« Tony » d’A24 met en lumière Bourdain l’écrivain

Avant qu’Anthony Bourdain ne soit un célèbre chef et philosophe en tant que star de la télévision, il était écrivain.

Les premiers mémoires et livre le plus connu de Bourdain, Cuisine confidentiellea catalysé son ascension vers la célébrité lorsque Bloomsbury l’a publié en 2000. On se souvient cependant moins de ses origines en tant qu’écrivain de fiction. Il publie son premier roman, Un os dans la gorgeun film policier adapté plus tard en long métrage, avec Villard en 1995 ; deux ans plus tard, PW a écrit une critique étoilée de son deuxième roman, Fini le bambouconsidérant Bourdain comme le « nouveau maître de la comédie policière intelligente ». Bourdain a écrit les deux romans alors qu’il travaillait dans les cuisines, gravissant les échelons pour devenir chef exécutif de la Brasserie Les Halles de Manhattan en 1998.

Cuisine confidentielle a déclenché une carrière réussie dans la non-fiction pour Bourdain, qui a publié une douzaine d’autres mémoires et livres de cuisine avant sa mort en 2018. À l’époque, Bourdain travaillait sur plusieurs autres livres.

« Tony était avant tout un grand écrivain », a déclaré son amie de longue date et éditrice Karen Rinaldi. PW. « C’était un grand penseur, c’était un grand écrivain et il était drôle comme de la merde. »

Intérêt pour Cuisine confidentielle a été relancé par le film Tonypublié le mois dernier par A24, qui s’inspire des premiers chapitres du livre, dans lequel Bourdain détaille la culture culinaire hédoniste et graveleuse qu’il a rencontrée et dont il est finalement tombé amoureux, en tant que lave-vaisselle dans un restaurant de fruits de mer à Provincetown, RI. Entre la semaine précédant la première du film le 7 août et la semaine terminée le 29 août, les ventes unitaires de l’édition de poche commerciale de Cuisine confidentiellepubliés en 2007 par Ecco, ont augmenté de 194 %.

Dans le film, le réalisateur Matt Johnson attire l’attention sur la passion de Bourdain pour l’écriture à travers une représentation romancée d’un été formateur qu’il a passé dans la ville de vacances de la Nouvelle-Angleterre, alors qu’il était encore étudiant à Vassar. À l’époque, Bourdain était un écrivain en herbe, ce que Johnson transforme en un point clé de l’intrigue dans Tony, tissant un récit mythologique de la première rencontre de Bourdain avec la profession pour laquelle il était devenu connu.

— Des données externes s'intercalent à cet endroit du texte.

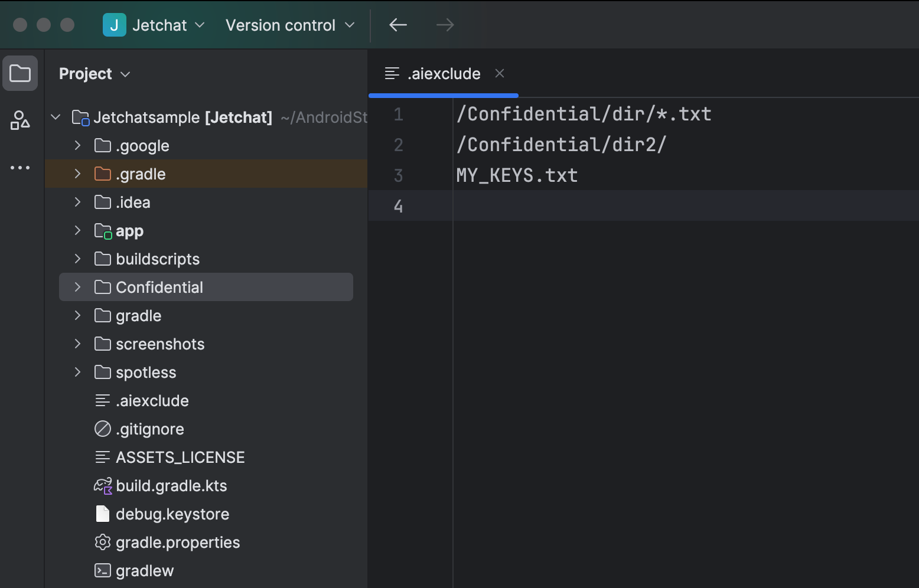The image size is (919, 588).
Task: Click the Jetchat project avatar icon
Action: (114, 25)
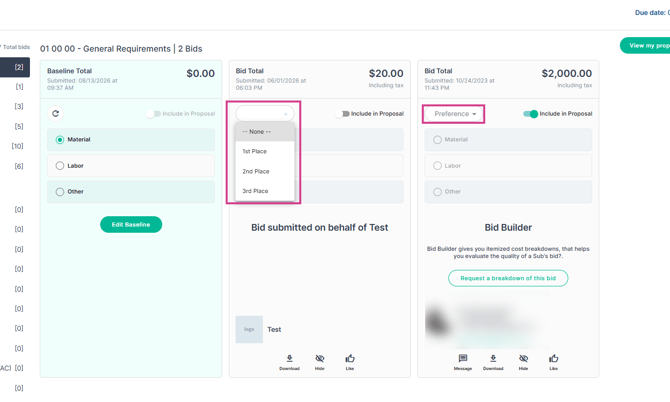Download the Test bid file
The height and width of the screenshot is (402, 670).
(289, 362)
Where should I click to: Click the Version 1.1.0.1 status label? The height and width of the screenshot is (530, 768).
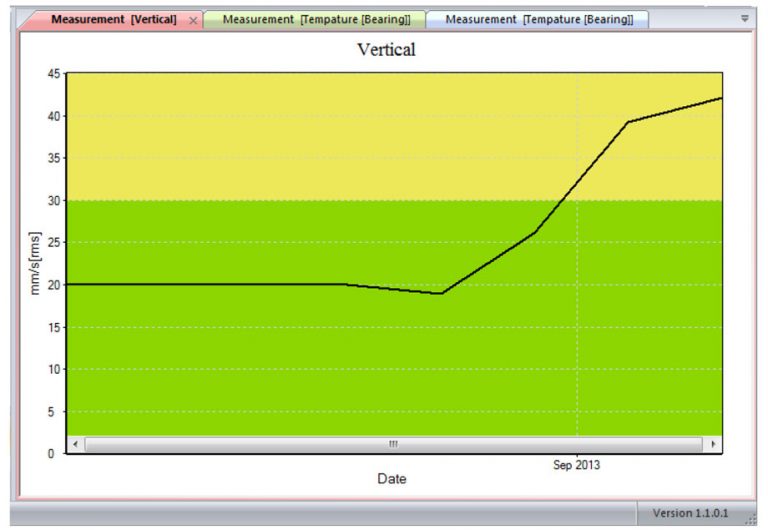pyautogui.click(x=690, y=513)
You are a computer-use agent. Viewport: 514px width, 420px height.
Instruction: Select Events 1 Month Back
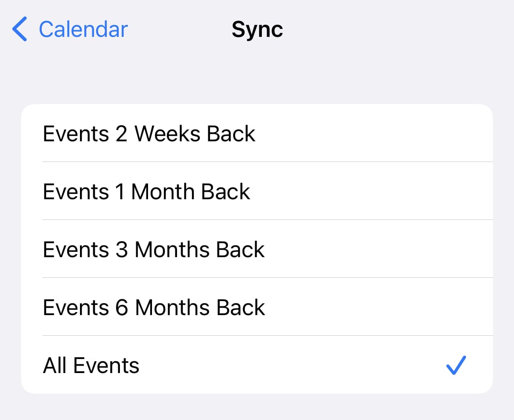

Comme le montre clairement la carrière d’éditeur de Bourdain, le chef ne s’est jamais vraiment éloigné de l’écriture. Au sens le plus large, c’est son style d’expression personnelle, affiché pour la première fois publiquement dans Cuisine confidentiellepour lequel il était aimé.

« Je reviens toujours au fait qu’il avait juste une voix singulière qu’on ne peut pas vraiment expliquer, on ne peut pas vraiment l’imiter », a déclaré Rinaldi, même si elle essayait toujours de mettre des mots sur ce qui fait de Bourdain le genre de personne qui inspire la création de mythes en premier lieu. Les gens sont séduits par « l’audace et le charisme » que dégageait Bourdain, a-t-elle noté, mais n’apprécient pas toujours la sensibilité qui se cache derrière.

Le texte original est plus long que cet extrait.